On this day in 1967, the film “The Graduate” opens at two theaters in New York: the Coronet on Third Avenue and the Lincoln Art Theater on Broadway. The film, based on a 1963 novel by Charles Webb, had a simple premise: As its screenwriter explained it, “this kid graduates college, has an affair with his parents’ best friend, and then falls in love with the friend’s daughter.” (It was, he added, “the best pitch I ever heard.”) In other words, “The Graduate” was an uneasy exploration of what it meant to be young and adrift at a time of extraordinary confusion and upheaval. The film was a hit: The New Yorker called it “the biggest success in the history of movies,” while The Saturday Review said it was “not merely a success; it has become a phenomenon.” It earned $35 million in the first six months it was onscreen (by contrast, it cost just $3 million to make) and became the highest-grossing movie of 1968.

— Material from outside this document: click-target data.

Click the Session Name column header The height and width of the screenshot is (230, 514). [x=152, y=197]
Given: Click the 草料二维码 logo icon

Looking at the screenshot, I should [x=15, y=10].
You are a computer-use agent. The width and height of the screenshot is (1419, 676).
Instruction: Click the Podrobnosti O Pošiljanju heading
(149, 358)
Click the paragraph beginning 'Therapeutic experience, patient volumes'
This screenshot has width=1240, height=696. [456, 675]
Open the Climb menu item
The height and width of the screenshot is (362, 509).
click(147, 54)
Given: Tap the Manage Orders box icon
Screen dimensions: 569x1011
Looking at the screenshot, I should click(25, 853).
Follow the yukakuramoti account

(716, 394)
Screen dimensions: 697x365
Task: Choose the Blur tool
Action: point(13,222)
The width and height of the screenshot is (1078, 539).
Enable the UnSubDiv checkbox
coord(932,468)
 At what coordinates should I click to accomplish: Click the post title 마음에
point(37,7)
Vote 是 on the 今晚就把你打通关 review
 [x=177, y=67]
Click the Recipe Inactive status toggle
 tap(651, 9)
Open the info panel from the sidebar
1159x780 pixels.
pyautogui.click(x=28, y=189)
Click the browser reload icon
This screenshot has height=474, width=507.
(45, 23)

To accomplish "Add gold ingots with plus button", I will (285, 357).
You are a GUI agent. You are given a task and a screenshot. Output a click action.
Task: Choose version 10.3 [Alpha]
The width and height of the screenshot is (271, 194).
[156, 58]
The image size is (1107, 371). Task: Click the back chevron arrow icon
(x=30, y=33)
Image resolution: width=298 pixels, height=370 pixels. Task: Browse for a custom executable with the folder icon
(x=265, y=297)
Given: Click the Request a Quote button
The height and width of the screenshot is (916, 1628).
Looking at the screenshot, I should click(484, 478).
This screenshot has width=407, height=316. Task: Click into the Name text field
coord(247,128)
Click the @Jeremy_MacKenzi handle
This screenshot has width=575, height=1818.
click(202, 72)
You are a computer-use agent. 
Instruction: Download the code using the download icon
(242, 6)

“The Graduate” made household names out of many of its stars. Though the young stage actor Dustin Hoffman had never been in a movie before, he rocketed to stardom thanks to his brilliant portrayal of the film’s protagonist, the aimless Benjamin Braddock. At the same time, a marginally famous folk-pop duo called Simon & Garfunkel sold millions of records as a result of the film, which made their songs a part of its narrative in complex and sophisticated ways. (Some of those songs had already been released; others, like the movie’s title tune, were brand-new.) In June 1968, the single “Mrs. Robinson” hit No. 1 on the pop chart, and that year the film’s soundtrack album won a Grammy.
The movie also made a star out of Benjamin Braddock’s graduation present: a bright-red Alfa Romeo Duetto Spider. Alfa Romeo had been making racecars for decades—even Enzo Ferrari drove an Alfa before he began building his own racers—but had never sold very many in the United States. (American customers preferred larger cars, and when they did buy smaller sports cars they tended to buy them from British manufacturers like MG and Triumph.) But the 1967 Duetto Spider, a two-seat convertible roadster, was a real beauty: It had a sharp nose and a rounded, tapered rear end, glass-covered headlights, and what designers called a “classic scallop” running down the side. It handled well, could go from 0 to 60 miles per hour in about 10 seconds, and got 23 miles per gallon of gas.
Though the Duetto Spider was a great car and a pop-culture icon, Americans still weren’t interested in buying it. The model—with new names like the Spider Veloce, the Quadrifoglio and even the Graduate—stayed on the market until 1994, without much sales success. In 2007, the company’s CEO announced that he might reintroduce the Duetto for Alfa Romeo’s 100th anniversary in 2010.